Supported Algorithms

Supported Algorithms

ML Commons supports various algorithms to help train and predict machine learning (ML) models or test data-driven predictions without a model. This page outlines the algorithms supported by the ML Commons plugin and the API operations they support.

Common limitation

Except for the Localization algorithm, all of the following algorithms can only support retrieving 10,000 documents from an index as an input.

K-means

K-means is a simple and popular unsupervised clustering ML algorithm built on top of Tribuo library. K-means will randomly choose centroids, then calculate iteratively to optimize the position of the centroids until each observation belongs to the cluster with the nearest mean.

Parameters

Parameter	Type	Description	Default Value
centroids	integer	The number of clusters in which to group the generated data	`2`
iterations	integer	The number of iterations to perform against the data until a mean generates	`10`
distance_type	enum, such as `EUCLIDEAN`, `COSINE`, or `L1`	The type of measurement from which to measure the distance between centroids	`EUCLIDEAN`

APIs

Example

The following example uses the Iris Data index to train k-means synchronously.
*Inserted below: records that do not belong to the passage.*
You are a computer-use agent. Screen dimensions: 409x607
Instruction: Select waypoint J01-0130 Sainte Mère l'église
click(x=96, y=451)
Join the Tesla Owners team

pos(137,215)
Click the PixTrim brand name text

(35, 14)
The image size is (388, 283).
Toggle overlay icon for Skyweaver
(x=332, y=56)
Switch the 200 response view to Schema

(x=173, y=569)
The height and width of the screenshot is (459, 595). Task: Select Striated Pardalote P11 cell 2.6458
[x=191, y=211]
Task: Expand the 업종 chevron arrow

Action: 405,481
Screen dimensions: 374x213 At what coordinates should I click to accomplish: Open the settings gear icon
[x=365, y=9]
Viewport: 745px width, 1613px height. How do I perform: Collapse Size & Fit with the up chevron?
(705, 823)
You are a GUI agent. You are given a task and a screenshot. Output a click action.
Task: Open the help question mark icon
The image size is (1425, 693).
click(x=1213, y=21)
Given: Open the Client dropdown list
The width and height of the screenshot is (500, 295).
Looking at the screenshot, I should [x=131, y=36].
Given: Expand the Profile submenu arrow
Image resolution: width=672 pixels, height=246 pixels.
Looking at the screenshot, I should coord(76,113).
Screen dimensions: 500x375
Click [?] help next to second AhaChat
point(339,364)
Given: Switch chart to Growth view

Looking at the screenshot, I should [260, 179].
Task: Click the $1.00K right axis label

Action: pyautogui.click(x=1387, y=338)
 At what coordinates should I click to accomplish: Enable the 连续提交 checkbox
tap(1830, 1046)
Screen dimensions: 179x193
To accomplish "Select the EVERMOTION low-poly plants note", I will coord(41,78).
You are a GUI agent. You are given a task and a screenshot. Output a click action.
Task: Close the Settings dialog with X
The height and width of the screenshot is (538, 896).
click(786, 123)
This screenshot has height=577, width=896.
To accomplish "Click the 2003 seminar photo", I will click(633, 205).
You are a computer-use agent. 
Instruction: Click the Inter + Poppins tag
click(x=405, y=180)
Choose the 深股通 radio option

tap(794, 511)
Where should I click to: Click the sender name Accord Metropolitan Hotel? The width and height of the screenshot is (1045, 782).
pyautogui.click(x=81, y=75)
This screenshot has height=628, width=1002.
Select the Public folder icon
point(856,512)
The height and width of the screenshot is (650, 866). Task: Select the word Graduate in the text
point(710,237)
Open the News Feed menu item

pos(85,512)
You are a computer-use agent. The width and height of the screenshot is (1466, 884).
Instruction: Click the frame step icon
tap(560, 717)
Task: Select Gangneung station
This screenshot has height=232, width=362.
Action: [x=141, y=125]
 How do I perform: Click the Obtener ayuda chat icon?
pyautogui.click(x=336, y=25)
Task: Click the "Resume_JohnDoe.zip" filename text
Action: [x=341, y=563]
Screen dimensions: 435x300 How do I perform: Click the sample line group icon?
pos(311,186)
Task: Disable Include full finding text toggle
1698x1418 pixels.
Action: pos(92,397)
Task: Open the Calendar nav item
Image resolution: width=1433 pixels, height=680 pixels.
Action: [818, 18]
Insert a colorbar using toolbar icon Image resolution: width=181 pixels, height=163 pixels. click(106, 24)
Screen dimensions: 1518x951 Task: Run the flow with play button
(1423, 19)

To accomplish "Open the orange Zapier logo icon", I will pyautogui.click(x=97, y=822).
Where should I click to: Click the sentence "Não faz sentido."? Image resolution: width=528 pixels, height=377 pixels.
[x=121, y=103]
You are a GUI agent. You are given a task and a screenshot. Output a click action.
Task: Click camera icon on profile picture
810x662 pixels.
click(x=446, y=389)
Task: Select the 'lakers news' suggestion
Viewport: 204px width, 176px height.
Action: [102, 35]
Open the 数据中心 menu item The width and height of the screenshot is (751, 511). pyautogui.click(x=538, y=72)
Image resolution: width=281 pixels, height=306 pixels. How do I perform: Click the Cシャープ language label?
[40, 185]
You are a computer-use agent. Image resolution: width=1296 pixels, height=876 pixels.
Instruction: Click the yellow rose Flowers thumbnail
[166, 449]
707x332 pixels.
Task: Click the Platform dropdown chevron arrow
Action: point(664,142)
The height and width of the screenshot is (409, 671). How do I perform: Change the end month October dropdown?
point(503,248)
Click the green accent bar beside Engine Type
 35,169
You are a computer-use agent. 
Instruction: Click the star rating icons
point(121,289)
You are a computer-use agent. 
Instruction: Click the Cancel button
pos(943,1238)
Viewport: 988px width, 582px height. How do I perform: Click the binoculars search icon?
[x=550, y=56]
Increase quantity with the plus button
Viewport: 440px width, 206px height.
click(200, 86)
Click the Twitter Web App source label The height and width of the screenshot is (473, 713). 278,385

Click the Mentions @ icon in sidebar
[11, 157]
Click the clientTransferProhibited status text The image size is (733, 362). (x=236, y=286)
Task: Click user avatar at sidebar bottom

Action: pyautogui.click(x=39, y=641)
POST /_plugins/_ml/_train/kmeans
{
    "parameters": {
        "centroids": 3,
        "iterations": 10,
        "distance_type": "COSINE"
    },
    "input_query": {
        "_source": ["petal_length_in_cm", "petal_width_in_cm"],
        "size": 10000
    },
    "input_index": [
        "iris_data"
    ]
}

Limitations

The training process supports multi-threads, but the number of threads should be less than half of the number of CPUs.

Linear regression

Linear regression maps the linear relationship between inputs and outputs. In ML Commons, the linear regression algorithm is adopted from the public machine learning library Tribuo, which offers multidimensional linear regression models. The model supports the linear optimizer in training, including popular approaches like Linear Decay, SQRT_DECAY, ADA, ADAM, and RMS_DROP.

Parameters

Parameter	Type	Description	Default Value
learningRate	Double	The initial step size used in an iterative optimization algorithm.	0.01
momentumFactor	Double	The extra weight factors that accelerate the rate at which the weight is adjusted. This helps move the minimization routine out of local minima.	0
epsilon	Double	The value for stabilizing gradient inversion.	1.00E-06
beta1	Double	The exponential decay rates for the moment estimates.	0.9
beta2	Double	The exponential decay rates for the moment estimates.	0.99
decayRate	Double	The Root Mean Squared Propagation (RMSProp).	0.9
momentumType	MomentumType	The defined Stochastic Gradient Descent (SGD) momentum type that helps accelerate gradient vectors in the right directions, leading to a fast convergence.	STANDARD
optimizerType	OptimizerType	The optimizer used in the model.	SIMPLE_SGD

APIs

Example

The following example creates a new prediction based on the previously trained linear regression model.

Request

POST _plugins/_ml/_predict/LINEAR_REGRESSION/ROZs-38Br5eVE0lTsoD9
{
  "parameters": {
    "target": "price"
  },
  "input_data": {
    "column_metas": [
      {
        "name": "A",
        "column_type": "DOUBLE"
      },
      {
        "name": "B",
        "column_type": "DOUBLE"
      }
    ],
    "rows": [
      {
        "values": [
          {
            "column_type": "DOUBLE",
            "value": 3
          },
          {
            "column_type": "DOUBLE",
            "value": 5
          }
        ]
      }
    ]
  }
}

Response

{
  "status": "COMPLETED",
  "prediction_result": {
    "column_metas": [
      {
        "name": "price",
        "column_type": "DOUBLE"
      }
    ],
    "rows": [
      {
        "values": [
          {
            "column_type": "DOUBLE",
            "value": 17.25701855310131
          }
        ]
      }
    ]
  }
}

Limitations

ML Commons only supports the linear Stochastic gradient trainer or optimizer, which cannot effectively map the non-linear relationships in trained data. When used with complicated datasets, the linear Stochastic trainer might cause some convergence problems and inaccurate results.

RCF

Random Cut Forest (RCF) is a probabilistic data structure used primarily for unsupervised anomaly detection. Its use also extends to density estimation and forecasting. OpenSearch leverages RCF for anomaly detection. ML Commons supports two new variants of RCF for different use cases:

Batch RCF: Detects anomalies in non-time series data.
Fixed in time (FIT) RCF: Detects anomalies in time series data.

Parameters

Batch RCF

Parameter	Type	Description	Default Value
number_of_trees	integer	The number of trees in the forest.	30
sample_size	integer	The same size used by the stream samplers in the forest.	256
output_after	integer	The number of points required by stream samplers before results return.	32
training_data_size	integer	The size of your training data.	Dataset size
anomaly_score_threshold	double	The threshold of the anomaly score.	1.0

Fit RCF

All parameters are optional except time_field.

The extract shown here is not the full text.